Neste mês, o Museu Goeldi recebeu o diploma pela nominação. Atualmente, o mapa está em processo de restauração. A partir de julho, ele deverá estar disponível para apreciação do público. Na edição 2012 do Memória do Mundo, também foram nominados o Arquivo Herbert de Souza (1952-2003); o atlas e mapa do cartógrafo Miguel Antônio Ciera (1758); a Coleção Carlos Gomes do Museu Imperial (1855-1942); a coleção de livros do tombo do Mosteiro de São Bento da Bahia (1543-1818); e o Fundo Câmara Municipal de Ouro Preto (1711-1889), entre outros.

População

Dados de pesquisa realizada em 2010 pelo IBGE indicam que há 896,6 mil índios vivendo em território nacional. Eles estariam divididos em 305 etnias e falariam 274 línguas. Comparando com o primeiro levantamento do gênero, realizado em 1991, o crescimento populacional foi de 205%.

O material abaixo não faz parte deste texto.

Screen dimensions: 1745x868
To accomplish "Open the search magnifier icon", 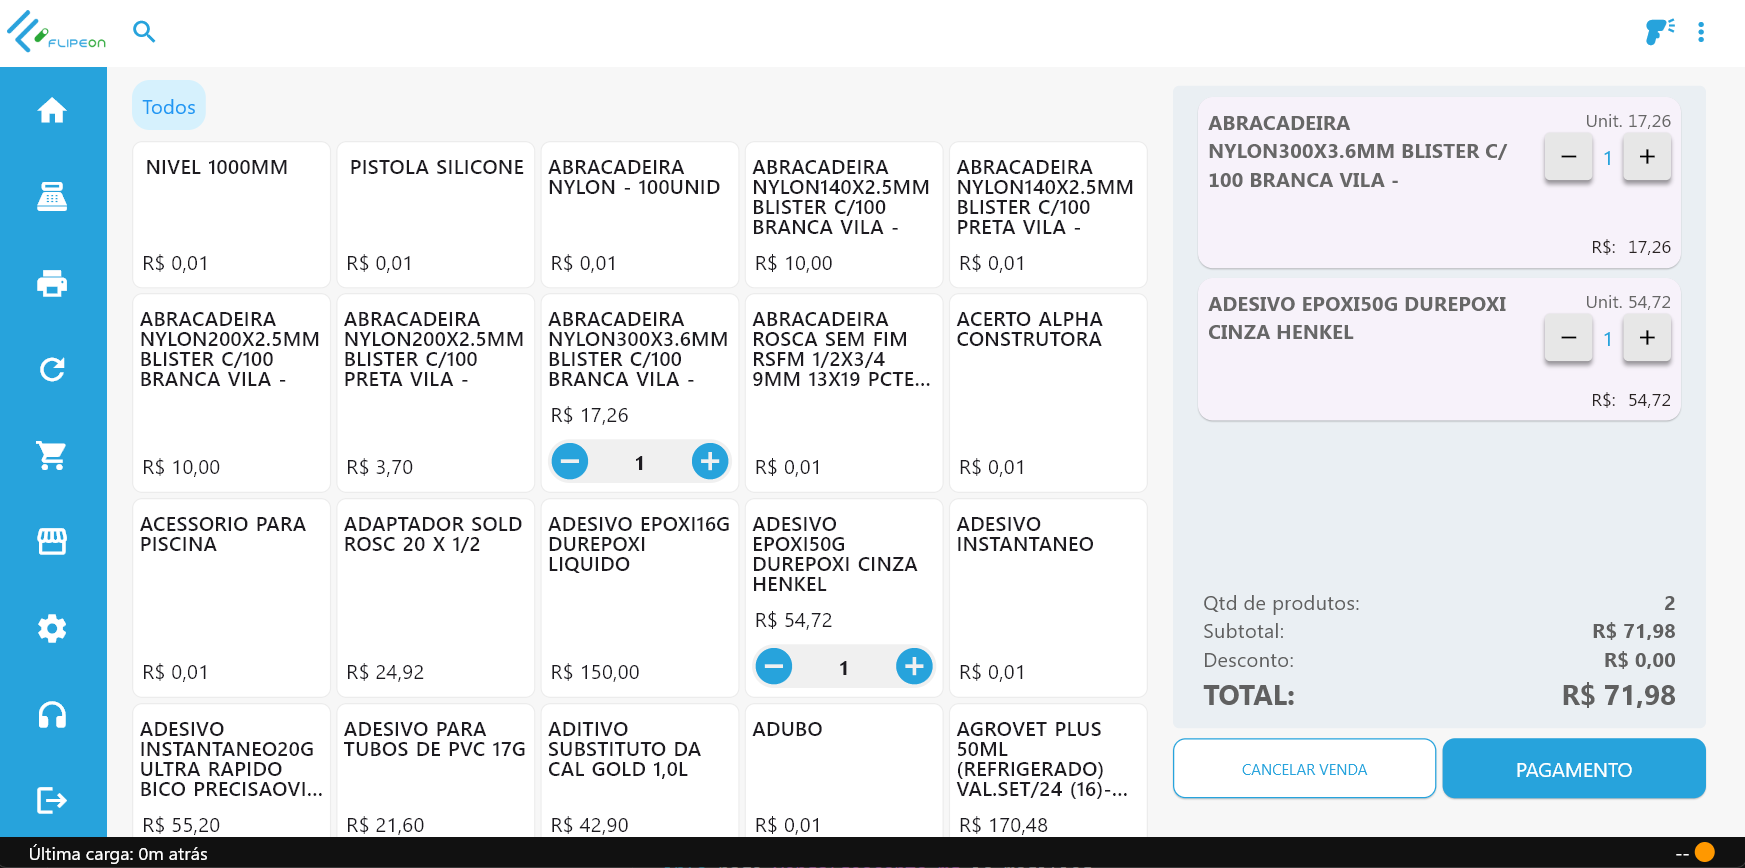I will coord(144,32).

Para o antropólogo Ruben Caixeta, a realidade indígena está mais complexa hoje porque muitos índios vivem fora de suas comunidades, grande parte deles em centros urbanos. “Por outro lado, há um intenso movimento de ressurgimento étnico, isto é, comunidades que antes não se consideravam indígenas (e sim caboclas ou camponesas), hoje estão reconstruindo suas histórias, sua relação com uma territorialidade e com práticas culturais específicas ao mundo indígena”, analisa o especialista.

Na opinião do pesquisador, isso só se tornou possível porque o preconceito diminuiu. “Há posições e órgãos menos desfavoráveis aos índios, daí todo esse movimento de afirmação e valorização da condição indígena por parte da população mais pobre e pelos camponeses no Brasil. Além disso, a taxa de natalidade indígena cresceu enormemente nos últimos anos.” Mesmo assim, o caminho ainda é longo. “O caso atual dos índios guarani e caiová, sobretudo no Mato Grosso do Sul, é um exemplo eloquente de que há um racismo e uma violência ostensivos contra os índios.”

Perfil

Homem com caminho próprio

Nimuendajú significa “homem que abriu seu próprio caminho”. O alemão Curt Unckel se naturalizou em 1922 como Curt Nimuendajú, nome dado de “presente” pela tribo dos guarani-ñandeva. Nascido em Iena, em 17 de abril de 1883, o etnólogo, antropólogo e linguista passou quatro décadas entre os índios brasileiros. Chegou a São Paulo em 1903. Ao partir para a Região Norte do país, onde passou a residir, estudou os povos guarani e caingangue. Na segunda década do século 20, começou a publicar seus primeiros trabalhos.

Sua obra inclui artigos publicados em todo o mundo, livros, diários de viagens, fotos e estudos por Amazônia, Ilha de Marajó, Pará e Tocantins, entre outros lugares. “Importante lembrar que o trabalho de Nimuendajú não é somente quantitativo ou demográfico, mas um apurado estudo sobre a organização social e a cosmologia indígena”, afirma Ruben Caixeta. Além do Museu Goeldi, o legado de Nimuendajú está conservado no Museu Nacional do Rio de Janeiro e em instituições da Alemanha e e da Suécia. Ele morreu em 10 de dezembro de 1945, entre os índios tucunas, no norte do Amazonas. O etnólogo também dá nome a uma biblioteca digital (http://biblio.etnolinguistica.org), que reúne artigos e livros raros sobre línguas e culturas indígenas sul-americanas.

Para saber mais

Duas décadas de preservação

O programa Memória do Mundo está completando 20 anos. No Brasil, a iniciativa da Unesco para identificar e preservar documentos e arquivos de grande valor histórico se tornou ativa a partir de 2007. A Carta de Pero Vaz de Caminha foi o primeiro documento em língua portuguesa a ser incluído no programa. Arquivos dos escritores João Guimarães Rosa e Machado de Assis; do arquiteto Oscar Niemeyer; do ex-presidente Getulio Vargas; além da Lei Áurea e de manuscritos do maestro Carlos Gomes, também integram o programa.